Sir: I have the honor to acknowledge the receipt of your note of yesterday’s date, transmitting to me copies of a correspondence between yourself and the Danish minister at this court relative to the use made by the United States cruisers at the port of St. Thomas.

I observe in the letter from the governor of St. Thomas to Rear-Admiral Wilkes, which is appended to your note to the Danish minister, the following passage:

“I cannot but acknowledge and record your assurance that, in all these cases, you have made it a point not to infringe on our rights and the interests of this place, which require that no prosecution of outgoing vessels is immediately commenced from this harbor by any man-of-war.”

The governor, immediately before the passage which I have quoted, mentions that Rear-Admiral Wilkes had given him explanations concerning the cases of the Dolphin, the Peterhoff, and some other vessels. As these explanations have not been communicated to me, I have no means of forming an opinion with regard to them.
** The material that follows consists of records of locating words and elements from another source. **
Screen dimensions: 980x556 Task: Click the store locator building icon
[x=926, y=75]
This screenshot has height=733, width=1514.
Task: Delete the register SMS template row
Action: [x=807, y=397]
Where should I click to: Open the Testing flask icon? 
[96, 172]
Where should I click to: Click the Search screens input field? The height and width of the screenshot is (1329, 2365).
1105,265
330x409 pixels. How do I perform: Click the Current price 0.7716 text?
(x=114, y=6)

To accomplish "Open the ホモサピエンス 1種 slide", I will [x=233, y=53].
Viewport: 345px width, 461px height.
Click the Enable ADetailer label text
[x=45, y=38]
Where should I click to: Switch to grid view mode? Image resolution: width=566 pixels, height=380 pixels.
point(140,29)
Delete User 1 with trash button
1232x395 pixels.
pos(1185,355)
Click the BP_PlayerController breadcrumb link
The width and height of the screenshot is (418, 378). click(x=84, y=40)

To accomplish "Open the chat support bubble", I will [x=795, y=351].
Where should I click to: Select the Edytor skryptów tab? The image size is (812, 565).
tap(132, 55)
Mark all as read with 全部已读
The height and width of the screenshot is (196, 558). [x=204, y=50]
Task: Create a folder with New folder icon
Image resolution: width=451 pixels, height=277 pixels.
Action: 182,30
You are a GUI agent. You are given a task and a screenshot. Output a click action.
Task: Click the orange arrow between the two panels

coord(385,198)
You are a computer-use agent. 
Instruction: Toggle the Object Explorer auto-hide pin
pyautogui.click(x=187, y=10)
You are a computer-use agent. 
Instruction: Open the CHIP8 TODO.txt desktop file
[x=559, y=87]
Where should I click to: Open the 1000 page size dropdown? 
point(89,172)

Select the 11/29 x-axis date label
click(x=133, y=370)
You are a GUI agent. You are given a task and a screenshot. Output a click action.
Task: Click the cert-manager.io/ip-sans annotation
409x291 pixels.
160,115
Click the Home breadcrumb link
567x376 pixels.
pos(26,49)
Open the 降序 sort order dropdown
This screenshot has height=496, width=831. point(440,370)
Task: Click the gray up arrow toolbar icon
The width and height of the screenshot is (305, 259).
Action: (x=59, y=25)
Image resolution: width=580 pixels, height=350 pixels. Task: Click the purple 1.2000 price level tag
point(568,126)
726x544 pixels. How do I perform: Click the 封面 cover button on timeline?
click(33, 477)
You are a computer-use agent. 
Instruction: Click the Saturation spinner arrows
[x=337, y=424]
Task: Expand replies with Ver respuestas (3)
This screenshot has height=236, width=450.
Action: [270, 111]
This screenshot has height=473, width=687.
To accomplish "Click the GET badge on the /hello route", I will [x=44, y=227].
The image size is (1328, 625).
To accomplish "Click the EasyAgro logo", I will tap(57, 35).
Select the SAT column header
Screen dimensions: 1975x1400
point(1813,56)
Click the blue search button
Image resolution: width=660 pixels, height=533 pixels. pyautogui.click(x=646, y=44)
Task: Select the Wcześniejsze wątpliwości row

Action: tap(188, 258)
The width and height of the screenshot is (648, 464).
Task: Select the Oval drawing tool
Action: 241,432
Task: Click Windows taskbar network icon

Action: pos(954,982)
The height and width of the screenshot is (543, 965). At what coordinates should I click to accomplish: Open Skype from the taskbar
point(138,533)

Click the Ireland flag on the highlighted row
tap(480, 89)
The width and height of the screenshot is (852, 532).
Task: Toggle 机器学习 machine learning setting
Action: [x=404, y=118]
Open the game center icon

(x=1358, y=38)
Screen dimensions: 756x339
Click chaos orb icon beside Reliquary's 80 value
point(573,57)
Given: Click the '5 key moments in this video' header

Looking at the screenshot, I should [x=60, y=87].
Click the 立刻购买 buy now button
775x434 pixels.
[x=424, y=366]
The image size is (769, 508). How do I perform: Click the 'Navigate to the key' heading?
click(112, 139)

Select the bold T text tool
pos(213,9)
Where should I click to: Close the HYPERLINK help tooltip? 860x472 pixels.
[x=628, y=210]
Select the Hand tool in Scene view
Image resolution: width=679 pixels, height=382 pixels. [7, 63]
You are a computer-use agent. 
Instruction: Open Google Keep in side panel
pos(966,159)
It is, however, my duty to recall to your recollection the contents of the papers which I had the honor to submit to you, with my notes of the 3d and 8th of April last, relative to the case of the Peterhoff. It appears from those papers that the United States ship Vanderbilt, after having communicated, at the mouth of the harbor of St. Thomas, with the flag-ship of Rear-Admiral Wilkes, which was lying inside, went out to sea, and, within sight of the place, captured the Peterhoff, which had left the harbor the same day.

I deem it to be also my duty to remind you that it appears, from the papers which I had the honor to lay before you with my note of the 4th ultimo, that the United States ship Wachusett, being in the harbor of St. Thomas, slipped her cable at midnight, and followed the Dolphin to sea, captured her, and returned to the harbor on the following morning, with sixteen of the crew of the captured vessel on board.

No satisfactory explanation of these circumstances has been offered to me, nor has any assurance been given to me that orders have been issued to put a stop to such proceedings. I am therefore bound, in obedience to the orders of her Majesty’s government, to address the government of the United States a fresh and more urgent remonstrance against the use made by its cruisers of the neutral port of St. Thomas.,

I have the honor to be, with the highest consideration, sir, your most obedient, humble servant,

LYONS.

Hon. William H. Seward, &c., &c., &c.